En tant qu'organisations travaillant dans les domaines des droits et protection de l'enfance, de la prévention des violences sexuelles sur mineurs et d'assistance aux victimes, nous souhaiterions vous exposer notre position au sujet de la Directive 2010/64 (COM 2010/94) - le rapport Angelilli.

Nous sommes convaincu que protéger les enfants c'est également protéger leur avenir. Encourager une société épanouissante et ouverte créera le climat le plus sain dans lequel les enfants pourront grandir et vivre.

Le succès d'une société ouverte tient à des principes démocratiques fondamentaux. L'un d'entre ces principes est celui de l'état de droit. Les gouvernements doivent oeuvrer selon et à travers la loi. Nous sommes convaincus que la régulation par les gouvernements au travers d'accords extra-judiciaires avec le secteur privé constitue une brèche dans les principes élémentaires de protection des droits fondamentaux. En outre, une telle approche est anti-démocratique car elle externalise des pouvoirs exécutifs à des organisations qui ne sont pas tenues à des obligations de contrôle citoyen, de transparence et de procès équitable. [1]

Toute action par le gouvernement doit être appropriée, nécessaire et proportionnée. Nul n'a à ce jour démontré que le blocage d'Internet satisfasse ces obligations dans le cadre de la lutte contre la diffusion sur Internet d'images de de violences sexuelles sur mineurs.

Le blocage n'est pas approprié pour prévenir la redistribution sur Internet de telles représentations. Au contraire, le dispositif du blocage servira de système d'alerte pour les criminels (re-)distribuant de tels contenus (les prévenant de la détection de leurs activités). De plus, les listes de sites bloqués (qui fuiteront inévitablement) seront employées en tant qu'annuaires par ceux qui recherchent ce type de contenus.

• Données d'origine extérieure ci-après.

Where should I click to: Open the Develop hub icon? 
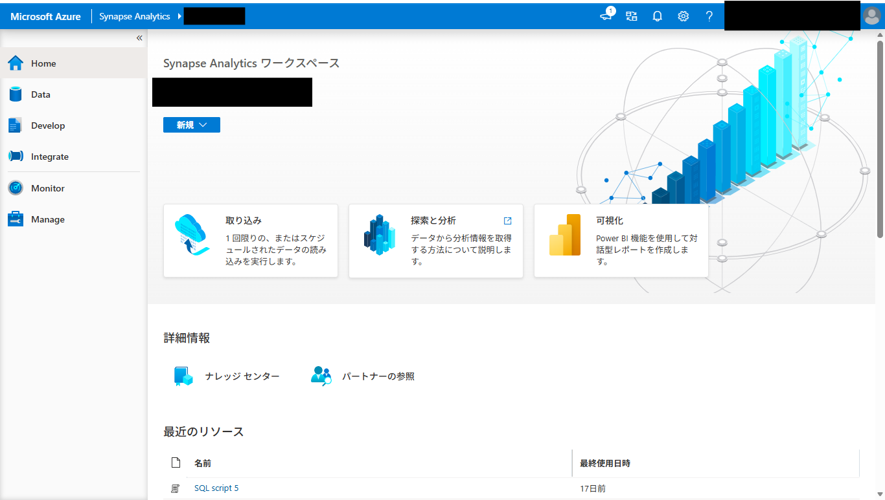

De notre point de vue, le blocage sur Internet n'est par ailleurs pas proportionné. Afin de mettre en œuvre cette mesure, les caractéristiques techniques fondamentales d'Internet doivent être altérées. Ce faisant, nous mettons en danger la liberté de communication dans les sociétés démocratiques au nom d'une politique n'apportant nul bénéfice concret (le seul possible étant l'impact - non-démontré - sur les consultations par inadvertence).

Le blocage n'est pas non plus nécessaire. Les banques parviennent à faire retirer les sites web qui escroquent leurs clients dans un délai de 4 à 8 heures - et ce dans le monde entier. Nous ne pouvons comprendre pourquoi un délai allant jusqu'à 30 jours est nécéssaire pour enlever une page contenant ou disséminant sur Internet des images d'abus sexuels sur mineurs. Il semble y avoir là un problème de gestion des priorités, ou un manque de détermination à s'attaquer à ces contenus.

Malgré un consensus mondial fort sur le caractère illégal des images de violences sexuelles sur mineurs (142 pays sont signataires du "Protocole facultatif à la Convention relative aux droits de l'enfant, concernant la vente des enfants, la prostitution des enfants et la pornographie mettant en scène des enfants" et Interpol (OIPC) a 188 États-membres qui coopèrent dans la lutte contre les images d'abus sexuels sur mineurs), il semble qu'il y ait des problèmes dans la coopération internationale pour lutter contre ces contenus.

Il faudrait agir sur ces problèmes plutôt que les cacher derrière un écran, laissant ces images accessibles à quiconque sera suffisament déterminé pour contourner le blocage.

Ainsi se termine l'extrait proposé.